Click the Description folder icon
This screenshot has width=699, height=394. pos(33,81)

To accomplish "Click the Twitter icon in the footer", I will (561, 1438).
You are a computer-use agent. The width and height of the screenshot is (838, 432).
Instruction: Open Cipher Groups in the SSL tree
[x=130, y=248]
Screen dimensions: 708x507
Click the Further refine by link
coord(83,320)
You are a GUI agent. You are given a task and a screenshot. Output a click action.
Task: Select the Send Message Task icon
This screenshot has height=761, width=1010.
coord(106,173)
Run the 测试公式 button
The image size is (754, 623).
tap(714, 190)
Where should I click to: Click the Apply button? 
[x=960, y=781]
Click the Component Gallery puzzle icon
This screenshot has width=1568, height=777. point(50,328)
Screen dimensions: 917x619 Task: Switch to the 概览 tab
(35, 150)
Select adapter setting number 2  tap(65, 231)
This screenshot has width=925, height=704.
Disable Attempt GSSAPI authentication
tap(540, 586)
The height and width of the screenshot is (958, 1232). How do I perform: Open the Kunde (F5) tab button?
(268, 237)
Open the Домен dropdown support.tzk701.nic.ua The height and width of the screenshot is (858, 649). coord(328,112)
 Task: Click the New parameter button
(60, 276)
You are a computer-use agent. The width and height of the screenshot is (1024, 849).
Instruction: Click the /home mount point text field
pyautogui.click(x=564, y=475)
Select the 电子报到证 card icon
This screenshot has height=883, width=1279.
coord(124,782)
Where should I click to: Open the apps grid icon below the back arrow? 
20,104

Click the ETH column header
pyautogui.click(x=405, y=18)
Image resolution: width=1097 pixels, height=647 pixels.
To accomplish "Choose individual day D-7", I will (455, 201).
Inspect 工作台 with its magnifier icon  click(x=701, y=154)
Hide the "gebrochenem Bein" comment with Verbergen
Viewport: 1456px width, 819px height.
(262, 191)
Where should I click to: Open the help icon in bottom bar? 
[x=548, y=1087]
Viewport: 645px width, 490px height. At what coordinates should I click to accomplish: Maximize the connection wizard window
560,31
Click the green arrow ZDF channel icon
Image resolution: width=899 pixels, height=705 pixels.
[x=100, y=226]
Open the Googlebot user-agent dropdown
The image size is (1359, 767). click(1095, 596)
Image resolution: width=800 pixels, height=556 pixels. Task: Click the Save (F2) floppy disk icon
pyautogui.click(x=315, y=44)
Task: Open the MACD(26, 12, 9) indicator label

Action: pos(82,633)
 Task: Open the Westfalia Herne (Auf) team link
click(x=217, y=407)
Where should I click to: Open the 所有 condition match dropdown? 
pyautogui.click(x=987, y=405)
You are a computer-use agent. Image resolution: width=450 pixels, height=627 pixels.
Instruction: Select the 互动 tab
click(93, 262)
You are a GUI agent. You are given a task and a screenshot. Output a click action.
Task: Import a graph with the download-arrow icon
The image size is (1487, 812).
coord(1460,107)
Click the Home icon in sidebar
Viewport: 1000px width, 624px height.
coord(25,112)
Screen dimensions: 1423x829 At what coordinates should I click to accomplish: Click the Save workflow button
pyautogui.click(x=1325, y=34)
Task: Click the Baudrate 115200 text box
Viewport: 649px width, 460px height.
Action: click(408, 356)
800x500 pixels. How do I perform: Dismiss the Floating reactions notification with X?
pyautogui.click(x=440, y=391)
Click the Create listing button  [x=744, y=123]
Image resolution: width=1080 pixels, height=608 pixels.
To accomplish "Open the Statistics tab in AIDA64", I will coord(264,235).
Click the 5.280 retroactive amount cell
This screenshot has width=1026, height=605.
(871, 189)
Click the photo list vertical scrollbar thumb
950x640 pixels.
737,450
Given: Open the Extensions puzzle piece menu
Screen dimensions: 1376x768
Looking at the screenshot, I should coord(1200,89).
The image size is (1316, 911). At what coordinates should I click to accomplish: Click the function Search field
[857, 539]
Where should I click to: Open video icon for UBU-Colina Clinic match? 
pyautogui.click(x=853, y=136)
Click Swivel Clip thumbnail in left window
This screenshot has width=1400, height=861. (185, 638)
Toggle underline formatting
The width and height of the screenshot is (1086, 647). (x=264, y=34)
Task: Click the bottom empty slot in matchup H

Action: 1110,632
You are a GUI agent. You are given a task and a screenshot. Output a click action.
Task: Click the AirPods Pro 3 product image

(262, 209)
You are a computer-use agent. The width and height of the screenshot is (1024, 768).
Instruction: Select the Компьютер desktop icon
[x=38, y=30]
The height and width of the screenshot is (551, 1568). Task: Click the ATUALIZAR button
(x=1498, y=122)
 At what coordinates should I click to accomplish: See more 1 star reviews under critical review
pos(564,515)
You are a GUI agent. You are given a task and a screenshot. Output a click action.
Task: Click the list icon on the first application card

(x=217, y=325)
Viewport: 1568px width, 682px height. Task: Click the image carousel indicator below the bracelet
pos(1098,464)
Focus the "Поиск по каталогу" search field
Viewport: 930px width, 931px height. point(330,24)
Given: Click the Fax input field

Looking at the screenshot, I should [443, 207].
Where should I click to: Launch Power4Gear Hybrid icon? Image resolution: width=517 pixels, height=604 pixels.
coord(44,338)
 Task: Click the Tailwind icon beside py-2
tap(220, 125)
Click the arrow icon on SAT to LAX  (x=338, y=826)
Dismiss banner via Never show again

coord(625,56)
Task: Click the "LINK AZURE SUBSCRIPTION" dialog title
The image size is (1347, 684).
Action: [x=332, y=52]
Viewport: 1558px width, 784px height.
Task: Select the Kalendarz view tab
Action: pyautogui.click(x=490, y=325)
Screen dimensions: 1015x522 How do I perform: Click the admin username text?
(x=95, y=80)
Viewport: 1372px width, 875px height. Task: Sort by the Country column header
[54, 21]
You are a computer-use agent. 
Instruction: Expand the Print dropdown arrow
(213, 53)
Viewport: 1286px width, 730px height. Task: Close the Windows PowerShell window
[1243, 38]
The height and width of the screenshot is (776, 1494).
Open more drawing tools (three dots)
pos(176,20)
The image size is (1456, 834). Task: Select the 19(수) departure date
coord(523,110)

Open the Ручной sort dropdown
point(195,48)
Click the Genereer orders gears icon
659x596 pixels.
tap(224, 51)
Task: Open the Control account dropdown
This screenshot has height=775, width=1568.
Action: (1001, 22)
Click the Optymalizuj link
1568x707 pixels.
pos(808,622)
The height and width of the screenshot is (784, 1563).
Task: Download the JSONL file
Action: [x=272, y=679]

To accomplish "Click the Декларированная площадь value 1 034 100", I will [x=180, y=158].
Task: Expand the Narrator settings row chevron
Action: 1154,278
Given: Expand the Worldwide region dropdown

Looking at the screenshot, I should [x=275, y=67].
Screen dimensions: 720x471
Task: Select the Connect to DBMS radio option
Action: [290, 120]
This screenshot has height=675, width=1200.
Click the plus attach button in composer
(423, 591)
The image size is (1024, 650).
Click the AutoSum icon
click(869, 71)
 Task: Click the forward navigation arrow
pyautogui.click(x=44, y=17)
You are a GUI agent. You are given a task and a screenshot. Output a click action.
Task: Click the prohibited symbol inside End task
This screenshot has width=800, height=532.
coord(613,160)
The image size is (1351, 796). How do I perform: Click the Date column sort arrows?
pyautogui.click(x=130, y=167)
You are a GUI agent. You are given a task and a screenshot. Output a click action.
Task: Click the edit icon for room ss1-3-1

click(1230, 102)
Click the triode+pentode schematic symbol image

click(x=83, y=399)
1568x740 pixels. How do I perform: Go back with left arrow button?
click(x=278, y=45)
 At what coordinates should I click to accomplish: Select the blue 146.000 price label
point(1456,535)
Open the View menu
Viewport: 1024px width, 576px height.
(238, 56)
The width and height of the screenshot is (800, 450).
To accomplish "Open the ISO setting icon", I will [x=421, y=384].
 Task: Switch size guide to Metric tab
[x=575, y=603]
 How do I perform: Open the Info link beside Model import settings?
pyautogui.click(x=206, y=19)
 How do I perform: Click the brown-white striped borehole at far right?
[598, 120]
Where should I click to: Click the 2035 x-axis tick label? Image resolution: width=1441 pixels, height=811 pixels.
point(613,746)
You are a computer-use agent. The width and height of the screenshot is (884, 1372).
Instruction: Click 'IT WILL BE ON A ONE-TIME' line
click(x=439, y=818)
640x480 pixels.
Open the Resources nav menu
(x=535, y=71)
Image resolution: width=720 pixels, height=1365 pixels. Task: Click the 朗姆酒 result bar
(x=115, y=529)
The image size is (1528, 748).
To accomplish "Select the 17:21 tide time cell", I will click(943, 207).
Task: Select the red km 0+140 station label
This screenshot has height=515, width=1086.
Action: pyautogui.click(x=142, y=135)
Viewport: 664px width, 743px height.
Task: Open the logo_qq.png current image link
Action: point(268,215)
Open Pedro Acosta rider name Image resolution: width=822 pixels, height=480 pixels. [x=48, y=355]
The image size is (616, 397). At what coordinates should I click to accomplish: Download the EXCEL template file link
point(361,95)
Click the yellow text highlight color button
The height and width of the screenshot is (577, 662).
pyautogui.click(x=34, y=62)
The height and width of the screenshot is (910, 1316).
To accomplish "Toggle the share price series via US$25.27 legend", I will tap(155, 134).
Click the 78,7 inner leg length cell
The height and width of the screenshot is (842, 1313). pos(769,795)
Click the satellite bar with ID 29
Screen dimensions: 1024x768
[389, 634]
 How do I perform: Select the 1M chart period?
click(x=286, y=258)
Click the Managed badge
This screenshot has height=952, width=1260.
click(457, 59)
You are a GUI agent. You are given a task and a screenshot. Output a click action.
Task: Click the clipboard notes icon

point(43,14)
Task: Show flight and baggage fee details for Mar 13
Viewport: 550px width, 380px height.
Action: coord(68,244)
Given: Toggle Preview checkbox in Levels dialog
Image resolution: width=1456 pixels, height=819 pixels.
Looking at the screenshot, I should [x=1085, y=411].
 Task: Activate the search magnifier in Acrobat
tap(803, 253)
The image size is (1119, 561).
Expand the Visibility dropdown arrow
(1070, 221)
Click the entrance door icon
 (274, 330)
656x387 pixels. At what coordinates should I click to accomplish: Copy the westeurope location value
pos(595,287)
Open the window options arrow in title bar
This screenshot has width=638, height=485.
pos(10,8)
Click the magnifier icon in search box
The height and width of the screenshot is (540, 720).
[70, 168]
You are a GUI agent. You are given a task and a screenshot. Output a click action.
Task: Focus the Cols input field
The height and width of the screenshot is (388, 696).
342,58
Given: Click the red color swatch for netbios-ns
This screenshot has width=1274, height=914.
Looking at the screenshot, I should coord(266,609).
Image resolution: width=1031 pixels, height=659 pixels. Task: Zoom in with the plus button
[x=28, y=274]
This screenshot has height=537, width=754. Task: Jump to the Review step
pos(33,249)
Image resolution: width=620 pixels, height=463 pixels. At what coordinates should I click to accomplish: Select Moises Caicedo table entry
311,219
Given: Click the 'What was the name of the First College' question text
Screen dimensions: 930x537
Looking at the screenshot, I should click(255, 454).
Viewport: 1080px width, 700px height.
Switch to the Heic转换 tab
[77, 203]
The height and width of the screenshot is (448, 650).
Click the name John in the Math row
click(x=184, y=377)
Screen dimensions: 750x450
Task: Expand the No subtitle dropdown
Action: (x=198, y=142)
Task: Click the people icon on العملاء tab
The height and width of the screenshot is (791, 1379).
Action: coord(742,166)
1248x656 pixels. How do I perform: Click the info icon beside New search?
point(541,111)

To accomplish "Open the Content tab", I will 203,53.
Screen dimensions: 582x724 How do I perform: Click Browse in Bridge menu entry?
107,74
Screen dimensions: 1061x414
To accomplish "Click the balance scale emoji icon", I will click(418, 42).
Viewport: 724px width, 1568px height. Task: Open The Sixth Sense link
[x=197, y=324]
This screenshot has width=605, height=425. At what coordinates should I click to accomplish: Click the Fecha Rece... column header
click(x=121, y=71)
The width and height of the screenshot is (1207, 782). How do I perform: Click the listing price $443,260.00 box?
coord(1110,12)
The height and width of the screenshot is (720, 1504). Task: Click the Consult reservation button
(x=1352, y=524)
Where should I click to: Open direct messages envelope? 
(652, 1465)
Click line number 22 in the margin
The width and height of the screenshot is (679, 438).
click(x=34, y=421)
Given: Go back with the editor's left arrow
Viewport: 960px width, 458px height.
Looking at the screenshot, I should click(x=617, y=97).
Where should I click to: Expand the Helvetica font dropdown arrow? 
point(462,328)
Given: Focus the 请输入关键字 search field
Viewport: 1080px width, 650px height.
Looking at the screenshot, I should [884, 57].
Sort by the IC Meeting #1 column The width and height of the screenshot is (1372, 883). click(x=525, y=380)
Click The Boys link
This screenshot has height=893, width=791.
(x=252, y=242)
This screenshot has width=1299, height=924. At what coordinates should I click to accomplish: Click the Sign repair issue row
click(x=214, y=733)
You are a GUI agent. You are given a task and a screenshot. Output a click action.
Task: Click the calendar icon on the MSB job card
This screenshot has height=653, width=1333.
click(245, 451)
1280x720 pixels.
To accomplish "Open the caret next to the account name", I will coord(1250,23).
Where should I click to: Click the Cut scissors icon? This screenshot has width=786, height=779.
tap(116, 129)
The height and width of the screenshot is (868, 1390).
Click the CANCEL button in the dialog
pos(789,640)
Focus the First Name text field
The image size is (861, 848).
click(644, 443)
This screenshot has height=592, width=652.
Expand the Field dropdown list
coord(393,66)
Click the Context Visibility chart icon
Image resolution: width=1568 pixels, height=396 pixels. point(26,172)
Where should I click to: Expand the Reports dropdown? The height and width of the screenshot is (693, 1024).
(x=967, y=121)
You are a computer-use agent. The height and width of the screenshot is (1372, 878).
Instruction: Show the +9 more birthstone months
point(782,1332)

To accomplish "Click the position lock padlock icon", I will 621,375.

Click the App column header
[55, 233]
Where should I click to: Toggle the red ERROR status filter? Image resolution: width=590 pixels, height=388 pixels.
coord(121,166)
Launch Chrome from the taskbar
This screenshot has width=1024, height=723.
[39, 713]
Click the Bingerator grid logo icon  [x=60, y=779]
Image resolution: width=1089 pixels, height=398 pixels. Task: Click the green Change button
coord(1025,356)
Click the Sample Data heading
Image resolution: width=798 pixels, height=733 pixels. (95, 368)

> [Work to complete]: All lines from the listing above that include "number" should be shown.

> [Result]:
Select adapter setting number 2  tap(65, 231)
Click line number 22 in the margin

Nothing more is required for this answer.